Suitable for the implementation of more complex query syntax rules

Storage efficiency

Index redundancy is large and the index is almost as large as the original

High index efficiency, about 30% of the original size

Maintenance costs

No Glossary maintenance costs

Glossary maintenance costs are very high: languages such as China, Japan and Korea need to be maintained separately. Also need to include word frequency statistics and other content

Applicable fields

Embedded System: Running Environment Resource Limited Distributed system: No thesaurus synchronization problem multi-lingual environment: no thesaurus maintenance cost

A professional search engine with high query and storage efficiency requirements

Design class Diagram

Contact Us

The content source of this page is from Internet, which doesn't represent Alibaba Cloud's opinion; products and services mentioned on that page don't have any relationship with Alibaba Cloud. If the content of the page makes you feel confusing, please write us an email, we will handle the problem within 5 days after receiving your email.

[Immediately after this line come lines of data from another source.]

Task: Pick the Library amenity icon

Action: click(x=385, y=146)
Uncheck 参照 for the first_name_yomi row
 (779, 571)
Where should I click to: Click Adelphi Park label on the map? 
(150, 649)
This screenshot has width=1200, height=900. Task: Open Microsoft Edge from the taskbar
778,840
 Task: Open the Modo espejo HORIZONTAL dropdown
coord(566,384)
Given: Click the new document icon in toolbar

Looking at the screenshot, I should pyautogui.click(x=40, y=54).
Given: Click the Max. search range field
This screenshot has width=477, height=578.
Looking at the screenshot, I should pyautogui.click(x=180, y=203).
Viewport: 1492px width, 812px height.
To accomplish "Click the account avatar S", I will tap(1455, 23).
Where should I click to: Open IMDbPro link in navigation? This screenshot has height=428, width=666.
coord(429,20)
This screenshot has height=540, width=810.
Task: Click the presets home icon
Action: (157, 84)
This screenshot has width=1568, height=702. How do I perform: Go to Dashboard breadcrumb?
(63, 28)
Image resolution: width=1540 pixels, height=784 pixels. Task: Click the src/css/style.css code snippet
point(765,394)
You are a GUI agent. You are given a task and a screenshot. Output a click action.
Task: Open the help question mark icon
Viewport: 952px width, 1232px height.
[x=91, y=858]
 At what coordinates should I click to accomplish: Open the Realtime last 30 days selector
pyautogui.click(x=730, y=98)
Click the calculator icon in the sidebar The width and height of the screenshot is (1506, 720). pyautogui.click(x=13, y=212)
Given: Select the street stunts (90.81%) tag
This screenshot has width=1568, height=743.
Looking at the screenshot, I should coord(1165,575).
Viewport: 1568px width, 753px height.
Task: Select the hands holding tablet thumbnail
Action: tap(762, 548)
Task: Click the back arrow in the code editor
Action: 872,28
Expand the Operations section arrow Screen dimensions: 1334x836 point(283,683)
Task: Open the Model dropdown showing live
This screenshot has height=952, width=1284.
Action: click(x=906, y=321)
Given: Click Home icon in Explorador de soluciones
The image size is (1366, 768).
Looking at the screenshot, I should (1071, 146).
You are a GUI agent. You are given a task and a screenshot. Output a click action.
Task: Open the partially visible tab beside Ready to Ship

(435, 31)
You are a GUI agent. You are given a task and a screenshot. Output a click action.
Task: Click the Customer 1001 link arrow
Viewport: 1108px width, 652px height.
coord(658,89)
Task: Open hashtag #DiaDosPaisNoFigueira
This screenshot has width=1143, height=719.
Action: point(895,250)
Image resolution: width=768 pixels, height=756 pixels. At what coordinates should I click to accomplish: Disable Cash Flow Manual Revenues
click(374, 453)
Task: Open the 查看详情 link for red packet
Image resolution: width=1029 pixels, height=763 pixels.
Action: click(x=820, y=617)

If you find any instances of plagiarism from the community, please send an email to: info-contact@alibabacloud.com and provide relevant evidence. A staff member will contact you within 5 working days.

A Free Trial That Lets You Build Big!

Start building with 50+ products and up to 12 months usage for Elastic Compute Service

  • Sales Support

    1 on 1 presale consultation

  • After-Sales Support

    24/7 Technical Support 6 Free Tickets per Quarter Faster Response

  • Alibaba Cloud offers highly flexible support services tailored to meet your exact needs.